Former Kaduna State Governor, Malam Nasir El-Rufai, has officially broken his silence regarding the 2019 abduction of social media critic and lecturer Abubakar Idris, popularly known as Dadiyata.
Speaking during an interview on Arise News, El-Rufai dismissed long-standing allegations linking his administration to the disappearance, instead suggesting the trail leads directly to political actors and security forces from Kano State.
“Dadiyata’s timeline is still around, go and study it,” El-Rufai said. “He was not a fierce critic of the Kaduna State Government; he was a fierce critic of the Kano State Government. It was Ganduje that was his problem.” Dadiyata, a 34-year-old lecturer in the Department of English and Linguistics at Federal University Dutsinma, Katsina State, was abducted on August 2, 2019. Masked men intercepted him as he drove into his compound in Barnawa, Kaduna, taking him away in his own vehicle.
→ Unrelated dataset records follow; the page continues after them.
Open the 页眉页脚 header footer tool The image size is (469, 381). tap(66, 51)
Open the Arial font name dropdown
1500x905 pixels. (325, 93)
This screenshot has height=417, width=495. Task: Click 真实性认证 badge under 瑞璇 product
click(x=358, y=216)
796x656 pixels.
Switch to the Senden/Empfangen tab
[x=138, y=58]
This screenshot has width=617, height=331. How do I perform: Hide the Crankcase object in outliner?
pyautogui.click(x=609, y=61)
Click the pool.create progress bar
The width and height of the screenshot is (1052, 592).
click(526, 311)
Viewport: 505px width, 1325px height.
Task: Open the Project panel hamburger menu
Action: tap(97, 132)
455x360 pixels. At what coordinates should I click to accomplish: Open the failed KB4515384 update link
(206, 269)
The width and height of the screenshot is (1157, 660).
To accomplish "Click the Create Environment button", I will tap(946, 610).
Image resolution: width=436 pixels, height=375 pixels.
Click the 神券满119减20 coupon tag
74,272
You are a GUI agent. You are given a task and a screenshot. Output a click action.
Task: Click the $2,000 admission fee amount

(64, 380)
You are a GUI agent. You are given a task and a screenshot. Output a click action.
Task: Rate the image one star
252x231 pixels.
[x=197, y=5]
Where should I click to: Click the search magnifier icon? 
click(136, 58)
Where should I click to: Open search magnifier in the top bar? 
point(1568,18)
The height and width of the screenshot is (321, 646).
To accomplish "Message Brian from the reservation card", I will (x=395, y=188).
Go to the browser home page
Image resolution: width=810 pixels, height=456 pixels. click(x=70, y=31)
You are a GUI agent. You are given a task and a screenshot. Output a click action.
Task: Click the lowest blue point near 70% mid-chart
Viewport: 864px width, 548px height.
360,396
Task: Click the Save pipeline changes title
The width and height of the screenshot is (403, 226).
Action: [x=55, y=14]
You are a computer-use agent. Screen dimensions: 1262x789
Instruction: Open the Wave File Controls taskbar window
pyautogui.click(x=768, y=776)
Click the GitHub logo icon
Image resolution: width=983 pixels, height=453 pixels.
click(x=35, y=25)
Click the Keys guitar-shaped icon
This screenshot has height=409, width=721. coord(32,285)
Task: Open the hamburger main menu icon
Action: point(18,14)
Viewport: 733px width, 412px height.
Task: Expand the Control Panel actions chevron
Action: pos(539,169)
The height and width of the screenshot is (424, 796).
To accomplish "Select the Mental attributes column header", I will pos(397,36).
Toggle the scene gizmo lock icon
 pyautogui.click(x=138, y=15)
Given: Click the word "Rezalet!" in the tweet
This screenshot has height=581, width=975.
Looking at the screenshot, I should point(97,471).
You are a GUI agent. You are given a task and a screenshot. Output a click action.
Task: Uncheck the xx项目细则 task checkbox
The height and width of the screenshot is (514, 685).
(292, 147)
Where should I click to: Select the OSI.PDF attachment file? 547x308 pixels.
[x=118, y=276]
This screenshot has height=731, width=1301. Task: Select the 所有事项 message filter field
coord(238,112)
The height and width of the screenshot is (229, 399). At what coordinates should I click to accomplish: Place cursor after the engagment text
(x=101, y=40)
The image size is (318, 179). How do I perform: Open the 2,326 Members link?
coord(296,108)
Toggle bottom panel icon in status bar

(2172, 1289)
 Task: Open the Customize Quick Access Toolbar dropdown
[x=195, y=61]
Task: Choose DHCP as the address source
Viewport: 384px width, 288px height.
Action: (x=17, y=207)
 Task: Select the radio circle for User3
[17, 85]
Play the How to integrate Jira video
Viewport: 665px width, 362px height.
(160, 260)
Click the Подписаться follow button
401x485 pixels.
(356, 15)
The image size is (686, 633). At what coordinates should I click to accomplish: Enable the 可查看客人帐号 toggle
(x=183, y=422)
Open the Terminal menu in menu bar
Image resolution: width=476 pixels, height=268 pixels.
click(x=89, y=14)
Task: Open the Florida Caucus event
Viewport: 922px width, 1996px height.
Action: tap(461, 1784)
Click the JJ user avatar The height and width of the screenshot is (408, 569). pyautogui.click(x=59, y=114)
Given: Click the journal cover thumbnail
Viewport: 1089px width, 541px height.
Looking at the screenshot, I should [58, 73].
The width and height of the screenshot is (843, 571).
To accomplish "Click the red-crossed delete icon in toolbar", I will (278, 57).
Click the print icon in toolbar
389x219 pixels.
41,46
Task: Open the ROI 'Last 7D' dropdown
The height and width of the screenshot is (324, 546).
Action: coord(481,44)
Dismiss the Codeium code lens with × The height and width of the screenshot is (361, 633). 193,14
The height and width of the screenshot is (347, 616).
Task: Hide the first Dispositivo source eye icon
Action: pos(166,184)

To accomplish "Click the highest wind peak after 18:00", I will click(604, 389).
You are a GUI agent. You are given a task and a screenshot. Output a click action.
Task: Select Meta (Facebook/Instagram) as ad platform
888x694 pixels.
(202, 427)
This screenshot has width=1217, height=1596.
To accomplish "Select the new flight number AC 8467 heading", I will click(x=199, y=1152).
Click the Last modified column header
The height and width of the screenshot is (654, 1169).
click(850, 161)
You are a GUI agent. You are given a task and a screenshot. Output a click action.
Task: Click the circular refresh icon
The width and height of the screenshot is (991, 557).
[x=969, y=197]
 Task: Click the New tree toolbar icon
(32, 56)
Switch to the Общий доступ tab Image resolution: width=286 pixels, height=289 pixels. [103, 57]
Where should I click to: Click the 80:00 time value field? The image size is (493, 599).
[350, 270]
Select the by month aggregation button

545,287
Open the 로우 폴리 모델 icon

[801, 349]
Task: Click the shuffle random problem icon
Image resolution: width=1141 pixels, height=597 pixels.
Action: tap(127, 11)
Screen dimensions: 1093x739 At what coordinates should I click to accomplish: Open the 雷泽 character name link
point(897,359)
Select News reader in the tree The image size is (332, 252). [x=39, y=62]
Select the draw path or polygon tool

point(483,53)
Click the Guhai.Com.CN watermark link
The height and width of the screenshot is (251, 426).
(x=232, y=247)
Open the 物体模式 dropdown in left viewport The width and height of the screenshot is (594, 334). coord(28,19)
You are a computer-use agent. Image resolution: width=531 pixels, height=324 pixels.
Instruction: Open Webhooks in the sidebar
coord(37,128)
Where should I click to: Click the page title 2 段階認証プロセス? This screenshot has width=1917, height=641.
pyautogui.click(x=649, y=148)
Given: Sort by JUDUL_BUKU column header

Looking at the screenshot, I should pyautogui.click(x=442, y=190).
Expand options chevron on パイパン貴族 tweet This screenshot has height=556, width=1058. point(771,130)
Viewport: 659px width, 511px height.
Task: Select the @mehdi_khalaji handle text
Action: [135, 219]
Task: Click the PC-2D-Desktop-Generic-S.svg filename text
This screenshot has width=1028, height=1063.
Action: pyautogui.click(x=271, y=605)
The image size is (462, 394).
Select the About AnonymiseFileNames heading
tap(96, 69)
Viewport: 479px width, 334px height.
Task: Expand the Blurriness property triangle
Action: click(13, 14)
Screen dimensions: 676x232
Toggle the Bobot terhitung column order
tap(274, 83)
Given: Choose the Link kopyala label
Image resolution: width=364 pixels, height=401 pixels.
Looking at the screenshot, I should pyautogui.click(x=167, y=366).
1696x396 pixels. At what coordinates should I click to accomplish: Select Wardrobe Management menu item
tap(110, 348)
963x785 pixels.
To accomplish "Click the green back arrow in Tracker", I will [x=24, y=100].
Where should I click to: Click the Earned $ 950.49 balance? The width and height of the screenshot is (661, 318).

For over seven years, his whereabouts remain unknown. No conclusive investigation findings have been released, and no group has claimed responsibility for his disappearance. The former governor, now an opposition figure in the African Democratic Congress, claimed he was unaware of Dadiyata until after the abduction was reported to police.
“We only got the report of Dadiyata’s existence and that he lived in Kaduna State after his family reported to the police that he was abducted,” El-Rufai explained. He added that investigations suggested the abductors came from Kano. “When we investigated, all that we could gather from his family was that the abductors came, took him, and they came from Kano.”
El-Rufai also revealed that three years after the incident, a police officer allegedly confessed to involvement. “A policeman that was posted out of Kano to Ekiti State confessed to someone that they were sent from Kano and they took the guy, they abducted Dadiyata, and he felt bad about it.” Dadiyata was a known social media activist. His family and human rights organizations have filed multiple lawsuits seeking his release or information about his whereabouts.
In 2020, a Federal High Court in Kaduna ordered security agencies, including the State Security Service, to produce or release him. The agencies denied holding him in custody. Amnesty International and other international watchdogs have classified the case as an enforced disappearance. Human rights groups have criticized the federal government for its “silence and lack of action” on the matter.
El-Rufai maintained that while Dadiyata lived in Kaduna, his administration could not have protected someone they didn’t know existed. “If anybody is to be asked questions about the disappearance of Dadiyata, it’s the Kano State Government,” he concluded.